ルワさん宅でバター茶を作ってるところ、左がヤンツォ。


 2010年4月に今度はミニヤコンカ山群の山座同定を目的に再度、サムジュンを訪れ、またルワさん宅にお世話になった。ヤンツォの姿がなかったので聞くと、昨年谷を出てジャーグンバ村に嫁に行ったという。ヤクを何頭もらったのかと尋ねると、あまり金持ちの家ではなかったと苦笑していた。明るいヤンツォのいない家は火が消えた様で、なんだかさびしい感じだった。だけど村に滞在している間に多くの村人と再び交流を重ね、調査の合間に「ペンバ!ペンバ!」と声をかけられるようになった。


 この帰国後機会あって、この時の山座同定の写真などを横断山脈研究会にメールで紹介した。すると会員のSさんから返信があり、15年前にサムジュンを訪ねたときの写真が送られてきた。

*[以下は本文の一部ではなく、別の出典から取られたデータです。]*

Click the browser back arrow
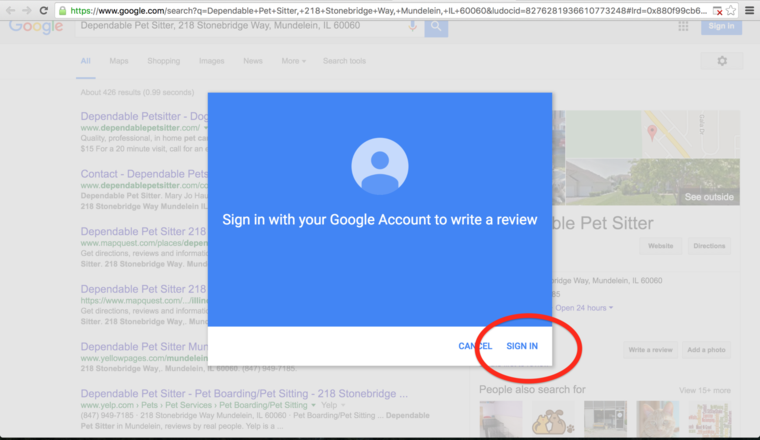This screenshot has width=760, height=440. coord(11,10)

 この写真を見た時ふと、左端の幼児は年頃から考えて、ヤンツォの幼い時ではないかと思ったのだ。
 いずれ、このサムジュン村付近の夏の高山植物も調査したいと思っていたので、その旨を研究会メールで知らせたところ、もし再訪するなら村人に写真を届けてほしいと、会員から続々と写真が送られてきた。多くが15年、16年前のもので、コンガ寺で修業していた漢人の王徳生氏や、ケサル王伝説のイーゼン(口伝弁師)、ペンツォ・ワンドイ氏の写真も含まれていた。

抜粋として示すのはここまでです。